Former province of Vietnam

Tiền Giang was a former province in the Mekong Delta region of southern Vietnam (this is now the eastern part of Đồng Tháp province).

The province was formed in February 1976, by the merger of Định Tường and Gò Công provinces of former Republic of Vietnam.

Tiền Giang had an advantage of being located between two important economic regions – the Southern Key Economic Zone (SKEZ) and the Mekong Delta. The province is a gateway to Ho Chi Minh City (HCMC) and other eastern provinces as well as those of the Mekong Delta through its system of 150 km road, one expressway, four National Roads (1, 30, 50 and 60). The coastline is 32 km long with thousands of coastal warp, which is an advantage for aquatic breeding such as crab and sea-based economic development.

Mỹ Tho City, acting the leading role of socioeconomic and politic center of Tiền Giang, is the major junction of education, culture and tourism for nearby provinces. The city is 70 km away from Ho Chi Minh City to the south and 90 km away from Cần Thơ City to the east.

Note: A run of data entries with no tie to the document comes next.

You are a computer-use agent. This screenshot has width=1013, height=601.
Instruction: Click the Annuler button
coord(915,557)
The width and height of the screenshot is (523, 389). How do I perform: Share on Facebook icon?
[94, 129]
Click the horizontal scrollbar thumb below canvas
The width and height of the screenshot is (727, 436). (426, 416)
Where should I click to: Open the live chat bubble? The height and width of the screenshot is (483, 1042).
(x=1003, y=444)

On June 12, 2025, Tiền Giang was incorporated into Đồng Tháp province.

==Geography==
The climate here is clearly divided into two main seasons, namely wet season and dry season and the average temperature is about 27 °C, all of which help to create a diverse ecosystem. From the 17th century a lot of Vietnamese people migrated from Ngu Quang to Tiền Giang province to reclaim this deserted area, which was full of dangerous animals, turned it into vast rice fields and luxuriant orchards and built wealthy villages there. There are a variety of ecosystems such as those at sea, canals, mounds and Đồng Tháp Mười depression, each of them has typical animals and plants, which creates a variety for not only landscape but also culture for this place. Tien Giang is also famous for the following specialties: fruits and my tho noodles. The special fruits that you need to try at least once when coming to Tien Giang are durian and blacksmith's milk, in addition to jackfruit, rambutan, pineapple...

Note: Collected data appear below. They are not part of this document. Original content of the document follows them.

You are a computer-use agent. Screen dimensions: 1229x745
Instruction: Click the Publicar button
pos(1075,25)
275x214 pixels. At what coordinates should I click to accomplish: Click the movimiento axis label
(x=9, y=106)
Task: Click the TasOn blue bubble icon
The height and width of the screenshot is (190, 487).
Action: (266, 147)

With a total area of 2,510.5 km2, Tiền Giang stretches along the north of Tiền River for 120 km, accounting for about 6% of SKEZ, and 0.7 of the national area. Overall, thanks to its geographic location, economic condition, road and waterway transportation, Tiền Giang province has various advantages in using natural resources, developing goods production, expanding consumption market for its products, reinforcing its ability of cooperation and exchange in terms of economics, culture and tourism with other provinces in the region, especially Ho Chi Minh City and the Southern Key Economic Zone.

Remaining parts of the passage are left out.